This Appeal under Section 260A of the Income Tax Act, 1961 (the Act), challenges the order dated 15 th January, 2014 passed by the Income Tax Appellate Tribunal (the Tribunal). The impugned order dated 15th January, 2014 relates to the Assessment Year 2008-09.
2. The Revenue urges the following questions of law for our consideration:
“(a) Whether on the facts and in the circumstance of the case and in law, the Tribunal was justified in excluding two comparables viz. Indowind Energy Ltd. and B. F. Utilities Ltd. for determination of Arm’s Length Price (ALP) of international transaction with AEs, when these two comparables were originally included by the assessee company among the comparables?

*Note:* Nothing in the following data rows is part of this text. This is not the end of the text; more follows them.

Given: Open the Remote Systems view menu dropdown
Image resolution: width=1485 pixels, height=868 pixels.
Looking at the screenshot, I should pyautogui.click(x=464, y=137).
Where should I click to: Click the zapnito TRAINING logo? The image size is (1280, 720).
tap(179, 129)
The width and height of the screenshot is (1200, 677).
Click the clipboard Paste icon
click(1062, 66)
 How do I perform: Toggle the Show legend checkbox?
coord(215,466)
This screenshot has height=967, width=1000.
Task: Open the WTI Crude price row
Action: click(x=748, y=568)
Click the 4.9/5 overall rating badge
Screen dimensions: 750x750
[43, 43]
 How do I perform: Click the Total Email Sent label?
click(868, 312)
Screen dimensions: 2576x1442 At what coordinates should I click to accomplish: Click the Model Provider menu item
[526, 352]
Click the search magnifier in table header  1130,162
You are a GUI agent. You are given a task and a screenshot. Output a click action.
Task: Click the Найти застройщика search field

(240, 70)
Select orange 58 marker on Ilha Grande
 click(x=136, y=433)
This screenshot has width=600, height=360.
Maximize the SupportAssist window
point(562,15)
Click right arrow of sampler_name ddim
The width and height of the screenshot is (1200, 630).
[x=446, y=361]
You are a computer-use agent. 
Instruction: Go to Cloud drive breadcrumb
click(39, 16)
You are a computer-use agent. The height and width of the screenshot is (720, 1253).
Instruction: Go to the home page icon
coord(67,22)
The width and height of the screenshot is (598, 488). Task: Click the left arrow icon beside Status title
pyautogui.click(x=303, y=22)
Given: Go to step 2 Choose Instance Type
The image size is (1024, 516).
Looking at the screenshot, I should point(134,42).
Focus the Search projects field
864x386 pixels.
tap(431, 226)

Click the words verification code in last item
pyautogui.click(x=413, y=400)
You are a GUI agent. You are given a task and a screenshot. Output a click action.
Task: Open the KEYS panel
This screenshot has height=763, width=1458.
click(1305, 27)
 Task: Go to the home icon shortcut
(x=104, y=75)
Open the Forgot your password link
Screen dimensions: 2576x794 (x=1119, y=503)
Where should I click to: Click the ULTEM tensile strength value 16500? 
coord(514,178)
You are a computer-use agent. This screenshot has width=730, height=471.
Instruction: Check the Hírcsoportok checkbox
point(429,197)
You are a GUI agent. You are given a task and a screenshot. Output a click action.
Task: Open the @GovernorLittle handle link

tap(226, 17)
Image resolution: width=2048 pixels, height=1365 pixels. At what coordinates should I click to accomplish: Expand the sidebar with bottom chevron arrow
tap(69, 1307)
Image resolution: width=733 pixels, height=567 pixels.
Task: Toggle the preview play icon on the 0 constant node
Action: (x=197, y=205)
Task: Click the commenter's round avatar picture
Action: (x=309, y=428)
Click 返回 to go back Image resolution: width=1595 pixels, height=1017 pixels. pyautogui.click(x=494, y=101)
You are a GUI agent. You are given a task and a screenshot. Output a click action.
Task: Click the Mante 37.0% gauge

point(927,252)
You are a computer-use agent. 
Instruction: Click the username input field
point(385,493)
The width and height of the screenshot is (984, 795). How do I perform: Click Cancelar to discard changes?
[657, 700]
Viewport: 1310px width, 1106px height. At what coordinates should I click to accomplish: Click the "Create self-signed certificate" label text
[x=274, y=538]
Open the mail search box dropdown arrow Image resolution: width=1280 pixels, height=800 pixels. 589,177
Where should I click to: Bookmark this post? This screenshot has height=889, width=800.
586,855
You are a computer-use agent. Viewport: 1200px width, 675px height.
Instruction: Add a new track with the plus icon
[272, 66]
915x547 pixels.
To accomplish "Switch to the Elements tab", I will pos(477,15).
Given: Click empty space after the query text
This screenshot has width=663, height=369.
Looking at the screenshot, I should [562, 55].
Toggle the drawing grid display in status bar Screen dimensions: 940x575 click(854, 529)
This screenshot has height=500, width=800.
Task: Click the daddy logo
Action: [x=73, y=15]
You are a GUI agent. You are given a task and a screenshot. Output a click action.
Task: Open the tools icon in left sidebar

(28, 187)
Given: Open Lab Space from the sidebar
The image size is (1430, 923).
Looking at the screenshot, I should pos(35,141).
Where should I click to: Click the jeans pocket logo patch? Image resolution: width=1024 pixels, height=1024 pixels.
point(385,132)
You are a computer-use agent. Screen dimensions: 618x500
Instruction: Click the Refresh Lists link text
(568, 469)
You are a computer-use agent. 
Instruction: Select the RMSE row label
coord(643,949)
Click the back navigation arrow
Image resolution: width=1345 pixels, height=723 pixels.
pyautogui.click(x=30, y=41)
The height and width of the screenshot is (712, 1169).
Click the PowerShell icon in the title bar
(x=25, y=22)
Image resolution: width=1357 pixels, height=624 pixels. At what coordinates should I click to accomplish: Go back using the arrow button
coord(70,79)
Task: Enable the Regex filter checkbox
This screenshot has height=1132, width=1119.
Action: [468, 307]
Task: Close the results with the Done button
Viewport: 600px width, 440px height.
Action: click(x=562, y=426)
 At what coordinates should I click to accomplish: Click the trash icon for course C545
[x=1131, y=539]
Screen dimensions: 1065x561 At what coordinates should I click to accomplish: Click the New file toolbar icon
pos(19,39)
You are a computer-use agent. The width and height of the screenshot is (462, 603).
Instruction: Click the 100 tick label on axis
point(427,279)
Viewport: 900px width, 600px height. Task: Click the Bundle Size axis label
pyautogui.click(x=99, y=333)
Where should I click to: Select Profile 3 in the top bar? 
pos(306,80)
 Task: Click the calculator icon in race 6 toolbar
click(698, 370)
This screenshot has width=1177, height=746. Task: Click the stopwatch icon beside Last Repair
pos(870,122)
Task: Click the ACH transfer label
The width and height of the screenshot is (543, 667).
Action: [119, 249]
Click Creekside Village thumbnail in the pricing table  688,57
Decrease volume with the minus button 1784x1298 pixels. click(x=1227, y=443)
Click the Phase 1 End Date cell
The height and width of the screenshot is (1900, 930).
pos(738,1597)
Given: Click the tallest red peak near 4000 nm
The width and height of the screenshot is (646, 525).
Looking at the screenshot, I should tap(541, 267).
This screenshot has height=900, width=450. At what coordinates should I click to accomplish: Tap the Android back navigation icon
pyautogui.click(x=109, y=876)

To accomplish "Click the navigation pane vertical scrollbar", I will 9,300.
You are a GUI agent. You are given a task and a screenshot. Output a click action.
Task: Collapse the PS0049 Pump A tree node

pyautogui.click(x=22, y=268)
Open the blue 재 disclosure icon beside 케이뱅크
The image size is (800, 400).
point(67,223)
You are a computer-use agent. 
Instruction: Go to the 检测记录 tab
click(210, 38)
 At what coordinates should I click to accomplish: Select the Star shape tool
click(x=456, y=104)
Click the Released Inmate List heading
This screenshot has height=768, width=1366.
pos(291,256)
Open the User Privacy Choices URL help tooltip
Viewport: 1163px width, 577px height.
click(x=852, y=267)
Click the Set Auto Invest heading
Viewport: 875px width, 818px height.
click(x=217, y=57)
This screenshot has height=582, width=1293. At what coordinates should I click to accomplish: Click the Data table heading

(b) Whether on the facts and in the circumstance of the case and in law, the Tribunal was justified in directing for determination of Arm’s Length Price (ALP) with regard to Sales of Rs.641,49,36,255/ made to AEs and not on entire sales of Rs.909,91,45,631//?”
3./ Re Question (a):
(a) The RespondentAssesee is engaged in design, development and manufacture and sale of Solar Modules and Systems. During the previous year relevant to subject Assessment Year, the Respondent Assessee had reported International Transaction with its Associated Enterprises (AE). In the Transfer Pricing Study submitted by the RespondentAssessee to the Revenue, it had included M/s. Indowind Energy Ltd. and B. F. Utilities Ltd. in the list of two comparables for the purpose of arriving at Arms Length price (ALP) in respect of its transactions entered into with its A. E. However, before the Transfer Pricing Officer (TPO) itself, the RespondentAssessee sought to withdraw M/s. Indowind Energy Ltd. and B. F. Utilities Ltd. from the list of comparables. This, inter alia on the ground of functional differences. However, the same was not permitted by the TPO and was taken into consideration while determining the ALP. This resulted in a draft Assessment Order based on ALP arrived at on a comparability study inclusive of M/s. Indowind Energy Ltd. and B. F. Utilities Ltd.
(b) The Draft Resolution Panel (DRP) on an application made to it by the Respondent Assessee did not disturb the inclusion of M/s. Indowind Energy Ltd. and B. F. Utilities Ltd. among the list of comparables to determine the ALP as reflected in the draft Assessment Order. This essentially on the ground that the Respondent Assessee had itself relied upon by M/s. Indowind Energy Ltd. and B. F. Utilities Ltd. as comparables. Therefore, it was not permissible for the Assessee now to withdraw the two companies from comparability analysis.
(c) By the impugned order, the Tribunal allowed the Respondent Assessee’s appeal. It held that merely because an Assessee has included M/s. Indowind Energy Ltd. and B. F. Utilities Ltd. in its list of comparables to determine the ALP would not by itself estop a party from establishing that these companies are not comparable. The impugned order found that the two comparables viz: M/s. Indowind Energy Ltd. and B. F. Utilities Ltd., were engaged in completely different line of business i.e. generation of wind energy while the Respondent Assessee is engaged in generation of solar energy. Thus, not functtionally comparable. In the above view, the impugned order on the basis of Function, Assets & Risk (FAR) analysis excluded M/s. Indowind Energy Ltd. and B. F. Utilities Ltd. from the list of final comparables to determine the ALP.
(d) We find that the impugned order of the Tribunal holding that a party is not barred in law from withdrawing from its list of comparables, a company, if the same is found to have been included on account of mistake as on facts, it is not comparable. The Transfer Pricing Mechanism requires comparability analysis to be done between like companies and controlled and un controlled transactions. This comparison has to be done between like companies and requires carrying out of FAR analysis to find the same. Moreover, the Assessee’s submission in arriving at the ALP is not final. It is for the TPO to examine and find out the companies listed as comparables which are, in fact comparable. The impugned order has on FAR analysis found that M/s. Indowind Energy Ltd. and B. F. Utilities Ltd. are not comparable. They are in a different area i.e. wind energy while the Respondent Assessee is in the field of solar energy. (e) In the above view, question (a) as proposed does not give rise to any substantial question of law. Thus, not entertained.
4. Re Question (b):
(a) Mr. Mohanty, learned Counsel appearing for the Revenue very fairly states that the issue raised herein is concluded against the Revenue and in favour of the Respondent Assessee by the decision of this Court in CIT v/s. Tara Jewellers Pvt. Ltd., 381 ITR 404. (b) In view of the above, the question as framed does not give rise to any substantial question of law. Thus, not entertained.
5. Accordingly, Appeal dismissed. No order as to costs.